Observamos cómo los hombres de Osferth izaban la piedra que utilizábamos como ancla y, despacio, con sólo diez remos a cada lado, sacaban el
Lobo plateado
de la ensenada. Me llevé un pequeño susto cuando, tras virar hacia el nordeste, unas dunas me impidieron ver la madera clara del casco. Un barco es como una fortaleza, y yo había dejado atrás sus muros. Acaricié el martillo de Thor, a modo de silenciosa plegaria para que los dioses no nos dejaran de la mano.
Estaba seguro de que Skirnir acabaría por enterarse de la reyerta, de que el
Lobo plateado
sólo llevaba la mitad de sus tripulantes y de la presencia de una mujer alta, de cabellos negros y adornos de oro. Sabría que nos habían abandonado sin cotas de malla y con pocas armas. Le había tendido una trampa, la carnaza estaba servida y confiaba en que el lobo cayese en el cepo.
En el bote de aquellos pescadores, cruzamos la ensenada y, al llegar a la otra orilla, encendimos una fogata con madera de deriva. No nos movimos de allí en todo el día, como si no supiéramos dónde ir. A última hora de la mañana, comenzó a llover; al cabo de un rato aquel cielo gris rasante nos recompensó con un chaparrón en condiciones. Arrojamos unas cuantas ramas a la hoguera y, mientras las llamas plantaban cara al aguacero, aprovechamos para recoger las armas y las cotas de malla que habíamos escondido la noche anterior. Contando los hombres que se habían quedado de guardia, disponía de treinta y cuatro guerreros. Envié a un par de ellos para que echasen un vistazo por la parte más elevada de la ensenada. Habían crecido a orillas del ancho estuario donde el Temes sale al encuentro con el mar, unas riberas muy parecidas a las de la playa donde habíamos varado el bote. Los dos sabían nadar, y se movían con soltura por los cañaverales; les dije lo que andaba buscando y allá que se fueron a ver si daban con algo parecido. Regresaron a última hora de la tarde, cuando la lluvia ya no era tan intensa.
Al caer la noche, cuando las barcas de pesca regresaron aprovechando la subida de la marea, con seis de mis hombres, crucé al otro lado de la ensenada y les ofrecí un puñado de monedas de plata a cambio de pescado.

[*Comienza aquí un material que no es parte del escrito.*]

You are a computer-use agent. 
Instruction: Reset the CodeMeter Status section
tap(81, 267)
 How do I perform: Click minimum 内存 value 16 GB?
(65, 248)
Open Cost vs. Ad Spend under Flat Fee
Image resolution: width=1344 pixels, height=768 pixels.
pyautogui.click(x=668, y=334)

Como todos llevábamos espada, los aldeanos nos recibieron con un respeto casi reverencial.
—¿Qué hay por allí? —les pregunté señalando a lo alto de la ensenada.

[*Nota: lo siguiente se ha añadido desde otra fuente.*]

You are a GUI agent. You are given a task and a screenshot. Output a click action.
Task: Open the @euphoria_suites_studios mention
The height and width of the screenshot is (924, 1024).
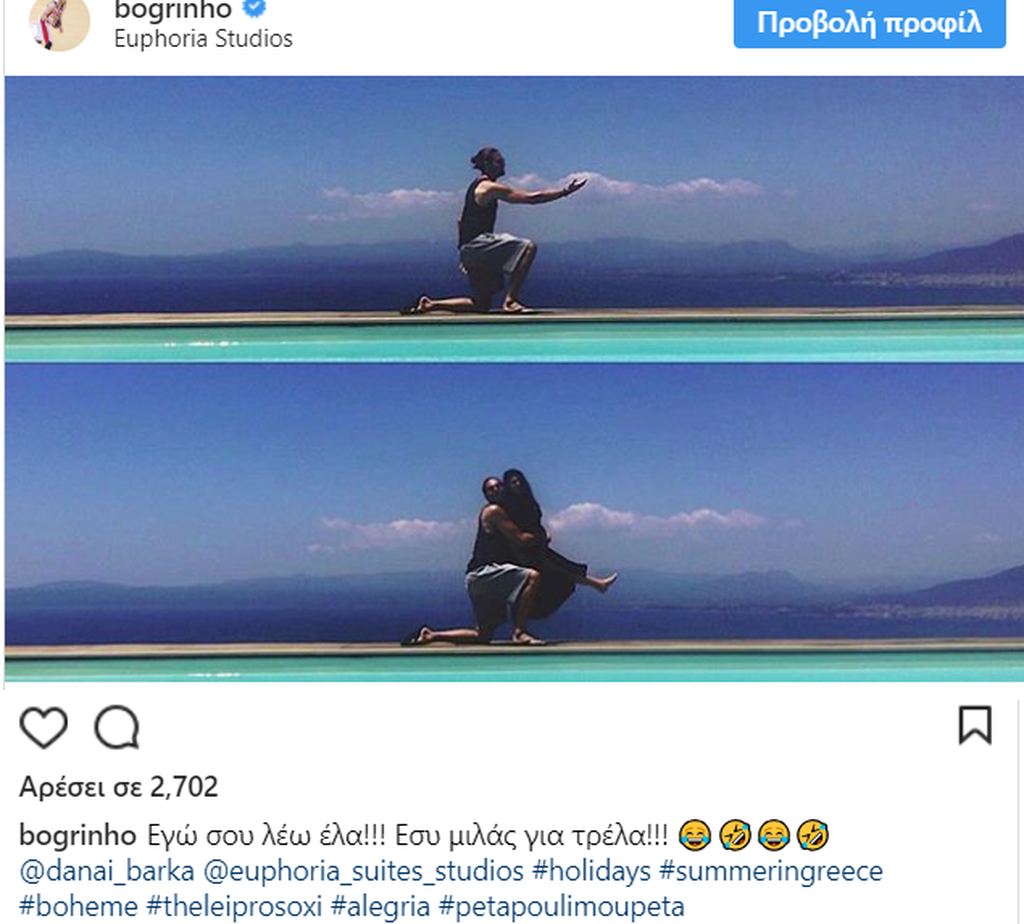(x=364, y=871)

Sabían que, tierra adentro, había un monasterio, pero que quedaba lejos. Sólo tres de ellos habían estado por allí.
—Está a un día de viaje —aseguraron los lugareños, apabullados.
—Si vuelvo al mar, Skirnir nos atrapará —comenté. No dijeron nada. La sola mención de ese nombre bastaba para meterles el miedo en el cuerpo—. Tengo entendido que es un hombre muy rico —añadí.
Uno de los viejos del lugar se santiguó. Había visto ídolos de madera en la aldea, pero por lo visto había también cristianos. Aquel rápido gesto me dio a entender que lo había asustado.